Presentation of Data
Raw Data
Unorganised data that has not been processed for meaningful use is called raw data. They are often large and difficult to interpret.
e.g., the marks obtained by 10 students in a mathematics test are given below:
55 36 95 73 60 42 25 78 75 62
The data in this form is called raw data.
Organised Data
Systematically classified and arranged data which can be analysed and interpreted is called organised data.
let us arrange the marks in previous example in ascending order as
25 36 42 55 60 62 73 75 78 95
Now, it is easier to analyse. Maximum marks, minimum marks, range of marks etc., can be find by merely looking at it.
Range
The difference of the highest and the lowest values in the data is called the range of the data.
The range in the above example is 95 – 25 = 70
Frequency
How many times a particular value occur in the given data is called its frequency .
ex – In a Mathematics test, the following marks out of 10 were obtained by 40 students
8 1 3 7 6 5 5 4 4 2
4 9 5 3 7 1 6 5 2 7
7 3 8 4 2 8 9 5 8 6
7 4 5 6 9 6 4 4 6 6
The frequency of 1 mark is 2, frequency of 2 marks is 3, frequency of 3 mark is 3 and so on.
Frequency Distribution Table
Presentation of data in ascending or descending order can be quite time consuming, particularly when the number of observations in an experiment is large.

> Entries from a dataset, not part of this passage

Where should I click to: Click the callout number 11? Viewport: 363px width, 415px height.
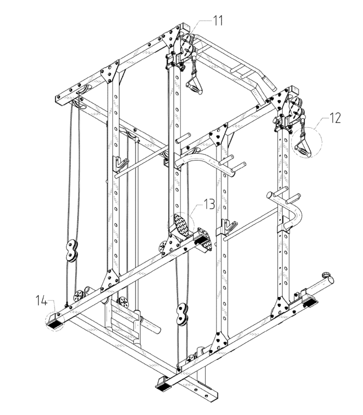click(218, 20)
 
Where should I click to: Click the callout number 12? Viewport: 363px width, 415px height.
click(334, 118)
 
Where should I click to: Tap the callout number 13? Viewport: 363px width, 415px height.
click(209, 204)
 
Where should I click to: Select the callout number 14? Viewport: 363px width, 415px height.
click(42, 301)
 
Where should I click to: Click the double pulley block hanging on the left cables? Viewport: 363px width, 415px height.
click(72, 251)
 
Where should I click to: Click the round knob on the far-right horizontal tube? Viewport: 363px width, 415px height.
click(326, 274)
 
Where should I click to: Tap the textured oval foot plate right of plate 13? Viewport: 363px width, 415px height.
click(205, 239)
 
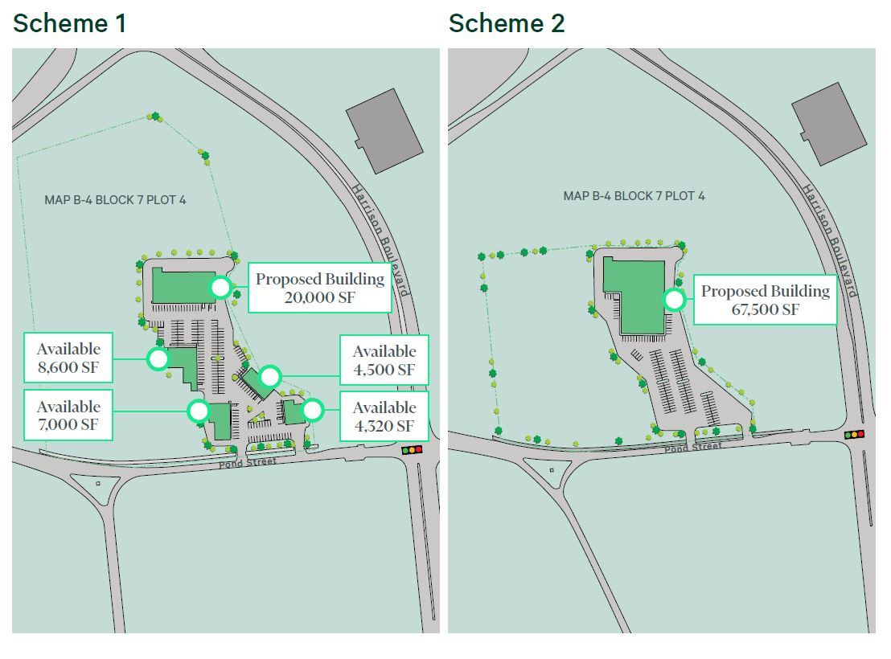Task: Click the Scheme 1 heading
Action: (70, 23)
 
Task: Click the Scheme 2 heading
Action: (507, 23)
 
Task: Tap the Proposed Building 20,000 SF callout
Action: (320, 288)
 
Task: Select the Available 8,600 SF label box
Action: (68, 358)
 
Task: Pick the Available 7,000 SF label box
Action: (68, 415)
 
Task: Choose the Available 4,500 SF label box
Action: (384, 360)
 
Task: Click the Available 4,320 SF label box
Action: (384, 416)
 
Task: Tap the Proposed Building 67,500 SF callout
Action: (765, 300)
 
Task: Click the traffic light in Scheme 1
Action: (413, 450)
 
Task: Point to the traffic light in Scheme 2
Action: (854, 435)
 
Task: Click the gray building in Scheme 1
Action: (384, 130)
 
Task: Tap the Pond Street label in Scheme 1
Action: (248, 462)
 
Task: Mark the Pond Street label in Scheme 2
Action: (692, 447)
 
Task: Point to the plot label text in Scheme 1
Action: (115, 199)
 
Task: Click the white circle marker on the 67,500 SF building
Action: (674, 300)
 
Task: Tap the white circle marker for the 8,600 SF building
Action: (158, 358)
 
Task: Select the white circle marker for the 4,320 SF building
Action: (312, 411)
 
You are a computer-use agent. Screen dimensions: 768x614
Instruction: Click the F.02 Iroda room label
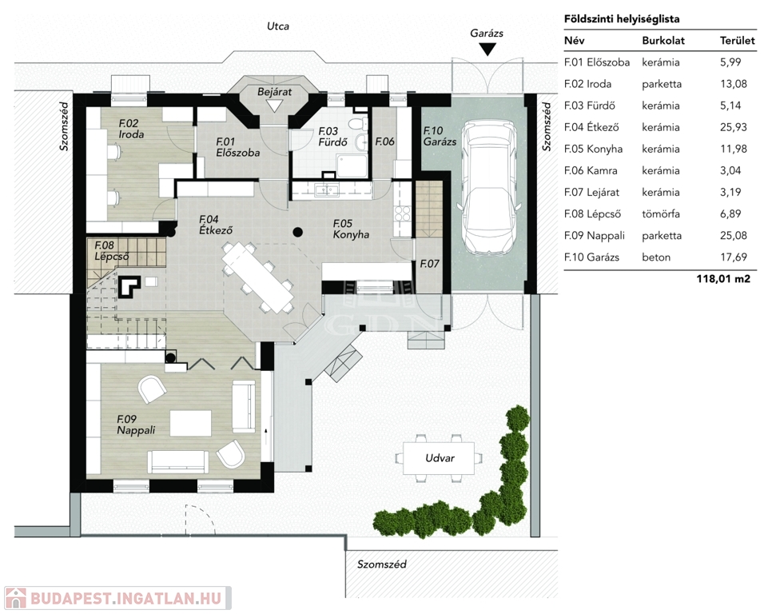pos(131,129)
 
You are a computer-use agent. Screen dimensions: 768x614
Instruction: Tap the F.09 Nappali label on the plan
pos(136,425)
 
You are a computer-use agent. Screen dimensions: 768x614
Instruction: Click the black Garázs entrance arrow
pos(487,49)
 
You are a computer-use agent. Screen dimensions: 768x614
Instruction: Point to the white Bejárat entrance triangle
pos(274,106)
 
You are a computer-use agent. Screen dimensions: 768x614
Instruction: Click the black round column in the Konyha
pos(298,233)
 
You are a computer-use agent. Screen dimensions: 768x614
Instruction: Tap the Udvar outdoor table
pos(439,458)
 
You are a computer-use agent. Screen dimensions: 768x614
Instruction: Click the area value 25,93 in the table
pos(733,127)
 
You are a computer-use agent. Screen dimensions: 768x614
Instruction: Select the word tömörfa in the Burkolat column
pos(661,214)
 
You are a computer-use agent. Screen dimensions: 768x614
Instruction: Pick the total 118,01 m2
pos(723,279)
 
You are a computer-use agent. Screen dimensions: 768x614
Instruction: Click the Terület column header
pos(737,41)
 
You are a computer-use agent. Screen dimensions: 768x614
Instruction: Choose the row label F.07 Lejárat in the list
pos(591,193)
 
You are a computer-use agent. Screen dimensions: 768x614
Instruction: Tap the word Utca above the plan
pos(278,26)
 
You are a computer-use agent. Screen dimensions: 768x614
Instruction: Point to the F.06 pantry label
pos(384,142)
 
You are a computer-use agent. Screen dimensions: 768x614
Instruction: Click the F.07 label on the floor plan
pos(429,264)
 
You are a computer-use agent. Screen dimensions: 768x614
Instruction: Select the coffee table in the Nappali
pos(190,424)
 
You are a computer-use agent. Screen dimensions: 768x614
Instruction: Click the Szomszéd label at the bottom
pos(381,564)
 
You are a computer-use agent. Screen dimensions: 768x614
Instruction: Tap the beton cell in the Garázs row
pos(656,257)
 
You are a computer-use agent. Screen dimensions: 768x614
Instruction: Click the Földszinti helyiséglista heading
pos(622,19)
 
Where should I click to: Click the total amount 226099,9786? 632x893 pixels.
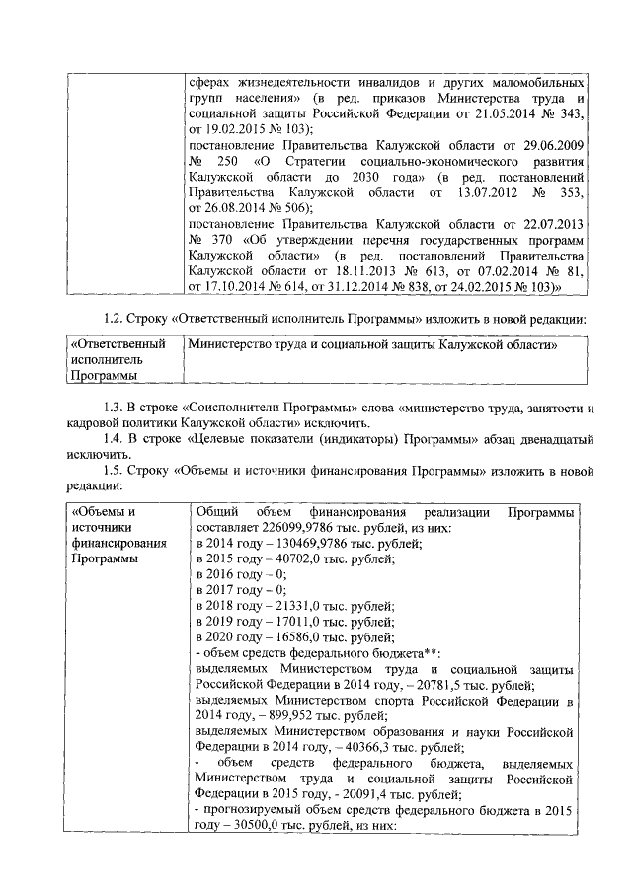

To make the data more easily understandable, we write it in a table.
When we arrange values and their frequency in the form of table, it is called frequency distribution table.
It is same like tally charts where we use tally marks instead of numbers to show the frequencies.
We can use both tally marks and numbers to show the frequency in frequency distribution table.
Frequency distribution table for the earlier example –
Marks Obtained | Tally Marks | Frequency |
1 2 3 4 5 6 7 8 9 |
|| ||| |||
|||| ||| |
2 3 3 7 6 7 5 4 3 |
Grouping of Data
When the data has large number of observations, a frequency distribution table for each observation would make it too long, so, for convenience, we make groups of observations (say, 0-10, 10-20 and so on,) and obtain a frequency distribution of the number of observations falling in each group.
Data presented in this manner is said to be grouped and the distribution obtained is called grouped frequency distribution.
Grouped Frequency Distribution Table
Data table made of grouped frequency distribution is called grouped frequency data table.
e.g., following is the grouped frequency distribution table of marks (out of 50) obtained in Mathematics by 50 students .
21, 10, 30, 22, 05, 37, 12, 25, 15, 39, 26, 32, 18, 27, 28, 08, 29, 35, 31, 24, 18, 20, 38, 22, 16, 24, 10, 27, 28, 49, 29, 32, 23, 31, 21, 34, 23, 36, 36, 47, 48, 39, 20, 07, 16, 36, 47, 30, 22, 17.
Group/ Class/ Class Interval
Each of the groups (0-10, 10-20, 20-30, etc.) in group frequency distribution table is called a Class Interval (or briefly a class).
Upper Class Limit & Lower Class Limit
Upper limit of the class interval is called Upper class limit and lower limit of the class interval is called Lower class limit.
e.g., In group 0−10, 0 is the lower class limit and 10 is the upper class limit.
✶ By convention, the common observation belongs to the higher class, i.e., 10 belongs to the class interval 10-20 (and not to 0-10).
Width/Size
The difference between the upper class limit and lower class limit is called the width or size of the class interval. (It’s 10 in the above example).